Strangers by Ursula Archer, Arno Strobel
St. Martin's Press: 1/9/18
eBook review copy: 320 pages
ISBN-13:
9781250113061
Strangers by Ursula Archer and Arno Strobel is a highly recommended thriller.
Joanna Berrigan is home alone when she finds
a stranger in her house. He has let himself in with a key and claims he
is her
fiancé. The problem is that Joanna has never seen this man before. He
claims he lives with her, but there is no trace of anyone else living in
her house. Joanna ends up spending the night locked in the pantry while
the stranger spends the night outside the pantry door. Joanna also is
having these strange flashes of hitting herself and then taking a knife
and attacking him.
Erik Thieben comes home after a hard day at work to find that the woman
he loves, his fiancée Jo, claims to not recognize him at all. She also
appears to have removed all of his things from the house they share. Jo
thinks he is crazy and there to harm or hurt her. Erik wants to protect
her, find out what happened, what caused this mysterious amnesia. He
gets Joanna to agree to see a neurologist, but she still doesn't trust
him and tries to escape.
When a mutual friend confirms what he is telling Joanna is true, she is
still reticent to trust him. He remains a total stranger to her. When
the two seem to be having way more than their fair share of accidents,
it might be time for them to try and, if not trust each other, at least
work together while trying to figure out what is really happening.

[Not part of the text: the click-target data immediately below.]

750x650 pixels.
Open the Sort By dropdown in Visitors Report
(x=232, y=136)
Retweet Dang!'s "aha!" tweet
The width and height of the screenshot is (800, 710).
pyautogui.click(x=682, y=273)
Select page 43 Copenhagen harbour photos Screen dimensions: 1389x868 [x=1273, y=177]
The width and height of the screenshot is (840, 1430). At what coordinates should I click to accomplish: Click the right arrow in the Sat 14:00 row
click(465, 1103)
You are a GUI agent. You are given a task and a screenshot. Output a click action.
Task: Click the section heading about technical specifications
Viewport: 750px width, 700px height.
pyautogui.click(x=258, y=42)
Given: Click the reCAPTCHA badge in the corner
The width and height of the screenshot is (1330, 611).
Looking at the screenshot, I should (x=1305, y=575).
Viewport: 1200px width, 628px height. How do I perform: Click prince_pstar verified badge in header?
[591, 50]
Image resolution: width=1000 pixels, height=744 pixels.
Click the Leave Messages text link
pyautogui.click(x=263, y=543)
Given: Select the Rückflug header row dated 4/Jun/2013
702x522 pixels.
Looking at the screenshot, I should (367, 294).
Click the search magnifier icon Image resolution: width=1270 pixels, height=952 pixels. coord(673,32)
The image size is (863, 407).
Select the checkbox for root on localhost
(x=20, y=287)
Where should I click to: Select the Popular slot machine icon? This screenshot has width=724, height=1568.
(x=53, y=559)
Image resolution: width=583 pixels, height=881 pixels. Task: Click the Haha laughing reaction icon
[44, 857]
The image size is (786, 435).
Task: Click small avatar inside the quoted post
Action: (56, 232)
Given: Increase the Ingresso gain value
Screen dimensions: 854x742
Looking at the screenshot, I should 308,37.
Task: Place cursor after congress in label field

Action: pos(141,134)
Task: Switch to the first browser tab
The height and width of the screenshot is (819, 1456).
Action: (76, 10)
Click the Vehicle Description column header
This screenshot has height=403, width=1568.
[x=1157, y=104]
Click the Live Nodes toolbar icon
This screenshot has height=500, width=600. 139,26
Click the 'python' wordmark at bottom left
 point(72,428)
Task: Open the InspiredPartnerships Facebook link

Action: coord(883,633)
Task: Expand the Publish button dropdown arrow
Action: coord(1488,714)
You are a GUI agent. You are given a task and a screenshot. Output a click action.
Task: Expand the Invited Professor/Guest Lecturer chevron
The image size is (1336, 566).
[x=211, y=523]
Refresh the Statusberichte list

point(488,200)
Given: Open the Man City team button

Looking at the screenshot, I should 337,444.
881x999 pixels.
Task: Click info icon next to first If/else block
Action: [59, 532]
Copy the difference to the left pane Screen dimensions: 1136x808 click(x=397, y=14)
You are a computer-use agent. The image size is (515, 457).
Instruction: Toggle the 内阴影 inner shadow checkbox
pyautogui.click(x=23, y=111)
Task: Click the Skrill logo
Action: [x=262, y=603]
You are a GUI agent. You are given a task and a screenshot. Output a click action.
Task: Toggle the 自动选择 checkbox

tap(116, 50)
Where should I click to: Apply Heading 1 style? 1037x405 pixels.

The chapters in this fast-paced thriller alternate between the
point-of-view of Joanna and Erik. It is truly a he said/she said
situation that presents the reader with a dilemma on who to trust. Are
they both telling the truth, and if that is the case, what happened to
Joanna's memory? Or is one of them running some kind of con? And what
would be the end game?
I personally liked having the chapters tell the story from each
character's point-of-view, and I thought it worked in this novel. This
marks Archer and Strobel's debut novel writing as a team and I thought
they did an excellent job presenting the same situation through the
individual character. My mind could conjure up so many possible reasons
for the amnesia and the situation in which the two find themselves. The
pace is quick in this novel and the chapters flew by quite quickly. They
had me right in the palm of their hands until the end, at which point Strangers lost credibility for me with what felt like a rather recycled climax. It was at a strong 5 stars until the ending.
Disclosure: My review copy was courtesy of St. Martin's Press via Netgalley.